[Task requirements] Reproduce the material below in full, substituting "three-line menu" for every occurrence of "hamburger menu" and leaving all other text unchanged.

______

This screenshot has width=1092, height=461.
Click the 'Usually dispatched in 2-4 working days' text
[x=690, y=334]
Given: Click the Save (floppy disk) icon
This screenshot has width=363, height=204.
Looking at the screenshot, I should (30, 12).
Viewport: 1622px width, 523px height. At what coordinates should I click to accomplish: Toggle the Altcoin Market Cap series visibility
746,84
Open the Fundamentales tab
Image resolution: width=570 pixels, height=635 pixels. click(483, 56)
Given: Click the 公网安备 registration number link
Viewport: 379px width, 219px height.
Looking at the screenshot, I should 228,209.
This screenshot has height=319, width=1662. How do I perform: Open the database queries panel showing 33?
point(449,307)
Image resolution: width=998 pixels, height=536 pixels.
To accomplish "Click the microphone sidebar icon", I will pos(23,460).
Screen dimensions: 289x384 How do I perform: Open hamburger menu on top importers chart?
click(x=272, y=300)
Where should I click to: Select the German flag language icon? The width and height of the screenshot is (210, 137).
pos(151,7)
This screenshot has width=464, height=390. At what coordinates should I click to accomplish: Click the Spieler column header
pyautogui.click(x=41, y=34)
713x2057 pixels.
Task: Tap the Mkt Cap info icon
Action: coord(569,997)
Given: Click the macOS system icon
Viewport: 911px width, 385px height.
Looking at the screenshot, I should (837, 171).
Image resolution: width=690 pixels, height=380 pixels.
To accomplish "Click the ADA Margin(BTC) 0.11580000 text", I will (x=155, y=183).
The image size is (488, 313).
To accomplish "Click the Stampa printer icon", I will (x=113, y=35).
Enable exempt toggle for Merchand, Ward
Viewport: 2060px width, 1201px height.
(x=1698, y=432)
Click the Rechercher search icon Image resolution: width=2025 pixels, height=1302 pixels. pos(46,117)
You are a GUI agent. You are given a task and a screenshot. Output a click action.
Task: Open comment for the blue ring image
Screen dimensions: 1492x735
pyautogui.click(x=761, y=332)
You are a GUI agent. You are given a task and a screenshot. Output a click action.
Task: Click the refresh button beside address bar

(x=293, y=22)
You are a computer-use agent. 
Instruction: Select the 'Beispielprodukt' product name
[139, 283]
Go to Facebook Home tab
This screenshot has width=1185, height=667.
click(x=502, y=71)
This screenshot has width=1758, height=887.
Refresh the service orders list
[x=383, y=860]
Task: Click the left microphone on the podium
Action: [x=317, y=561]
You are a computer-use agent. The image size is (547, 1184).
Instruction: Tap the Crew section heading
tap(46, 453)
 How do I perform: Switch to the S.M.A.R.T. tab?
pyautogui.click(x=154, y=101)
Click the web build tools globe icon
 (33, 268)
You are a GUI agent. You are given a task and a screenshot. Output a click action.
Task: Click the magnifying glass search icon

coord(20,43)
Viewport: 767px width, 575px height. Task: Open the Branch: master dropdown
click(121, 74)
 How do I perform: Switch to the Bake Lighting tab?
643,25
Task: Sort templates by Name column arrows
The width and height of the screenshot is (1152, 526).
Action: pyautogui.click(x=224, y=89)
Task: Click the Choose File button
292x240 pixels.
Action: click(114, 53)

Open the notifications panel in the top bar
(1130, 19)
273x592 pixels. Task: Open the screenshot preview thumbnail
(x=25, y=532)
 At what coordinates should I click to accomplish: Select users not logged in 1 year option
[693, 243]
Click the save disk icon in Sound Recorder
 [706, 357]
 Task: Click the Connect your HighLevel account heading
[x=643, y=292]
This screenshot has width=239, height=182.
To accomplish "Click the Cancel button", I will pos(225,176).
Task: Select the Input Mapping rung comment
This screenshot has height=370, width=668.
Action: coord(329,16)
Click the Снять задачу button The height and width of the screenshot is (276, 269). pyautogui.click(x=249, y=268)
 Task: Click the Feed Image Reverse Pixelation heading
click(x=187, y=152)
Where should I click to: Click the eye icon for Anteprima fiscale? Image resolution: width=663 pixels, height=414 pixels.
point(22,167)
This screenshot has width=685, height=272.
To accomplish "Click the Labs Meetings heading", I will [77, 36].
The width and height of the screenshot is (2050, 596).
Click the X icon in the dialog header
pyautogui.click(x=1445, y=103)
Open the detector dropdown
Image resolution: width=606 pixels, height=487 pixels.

______

[Right answer]
This screenshot has width=1092, height=461.
Click the 'Usually dispatched in 2-4 working days' text
[x=690, y=334]
Given: Click the Save (floppy disk) icon
This screenshot has width=363, height=204.
Looking at the screenshot, I should (30, 12).
Viewport: 1622px width, 523px height. At what coordinates should I click to accomplish: Toggle the Altcoin Market Cap series visibility
746,84
Open the Fundamentales tab
Image resolution: width=570 pixels, height=635 pixels. click(483, 56)
Given: Click the 公网安备 registration number link
Viewport: 379px width, 219px height.
Looking at the screenshot, I should 228,209.
This screenshot has height=319, width=1662. How do I perform: Open the database queries panel showing 33?
point(449,307)
Image resolution: width=998 pixels, height=536 pixels.
To accomplish "Click the microphone sidebar icon", I will pos(23,460).
Screen dimensions: 289x384 How do I perform: Open three-line menu on top importers chart?
click(x=272, y=300)
Where should I click to: Select the German flag language icon? The width and height of the screenshot is (210, 137).
pos(151,7)
This screenshot has width=464, height=390. At what coordinates should I click to accomplish: Click the Spieler column header
pyautogui.click(x=41, y=34)
713x2057 pixels.
Task: Tap the Mkt Cap info icon
Action: coord(569,997)
Given: Click the macOS system icon
Viewport: 911px width, 385px height.
Looking at the screenshot, I should (837, 171).
Image resolution: width=690 pixels, height=380 pixels.
To accomplish "Click the ADA Margin(BTC) 0.11580000 text", I will (x=155, y=183).
The image size is (488, 313).
To accomplish "Click the Stampa printer icon", I will (x=113, y=35).
Enable exempt toggle for Merchand, Ward
Viewport: 2060px width, 1201px height.
(x=1698, y=432)
Click the Rechercher search icon Image resolution: width=2025 pixels, height=1302 pixels. pos(46,117)
You are a GUI agent. You are given a task and a screenshot. Output a click action.
Task: Open comment for the blue ring image
Screen dimensions: 1492x735
pyautogui.click(x=761, y=332)
You are a GUI agent. You are given a task and a screenshot. Output a click action.
Task: Click the refresh button beside address bar

(x=293, y=22)
You are a computer-use agent. 
Instruction: Select the 'Beispielprodukt' product name
[139, 283]
Go to Facebook Home tab
This screenshot has width=1185, height=667.
click(x=502, y=71)
This screenshot has width=1758, height=887.
Refresh the service orders list
[x=383, y=860]
Task: Click the left microphone on the podium
Action: [x=317, y=561]
You are a computer-use agent. The image size is (547, 1184).
Instruction: Tap the Crew section heading
tap(46, 453)
 How do I perform: Switch to the S.M.A.R.T. tab?
pyautogui.click(x=154, y=101)
Click the web build tools globe icon
 (33, 268)
You are a GUI agent. You are given a task and a screenshot. Output a click action.
Task: Click the magnifying glass search icon

coord(20,43)
Viewport: 767px width, 575px height. Task: Open the Branch: master dropdown
click(121, 74)
 How do I perform: Switch to the Bake Lighting tab?
643,25
Task: Sort templates by Name column arrows
The width and height of the screenshot is (1152, 526).
Action: pyautogui.click(x=224, y=89)
Task: Click the Choose File button
292x240 pixels.
Action: click(114, 53)

Open the notifications panel in the top bar
(1130, 19)
273x592 pixels. Task: Open the screenshot preview thumbnail
(x=25, y=532)
 At what coordinates should I click to accomplish: Select users not logged in 1 year option
[693, 243]
Click the save disk icon in Sound Recorder
 [706, 357]
 Task: Click the Connect your HighLevel account heading
[x=643, y=292]
This screenshot has width=239, height=182.
To accomplish "Click the Cancel button", I will pos(225,176).
Task: Select the Input Mapping rung comment
This screenshot has height=370, width=668.
Action: coord(329,16)
Click the Снять задачу button The height and width of the screenshot is (276, 269). pyautogui.click(x=249, y=268)
 Task: Click the Feed Image Reverse Pixelation heading
click(x=187, y=152)
Where should I click to: Click the eye icon for Anteprima fiscale? Image resolution: width=663 pixels, height=414 pixels.
point(22,167)
This screenshot has width=685, height=272.
To accomplish "Click the Labs Meetings heading", I will [77, 36].
The width and height of the screenshot is (2050, 596).
Click the X icon in the dialog header
pyautogui.click(x=1445, y=103)
Open the detector dropdown
Image resolution: width=606 pixels, height=487 pixels.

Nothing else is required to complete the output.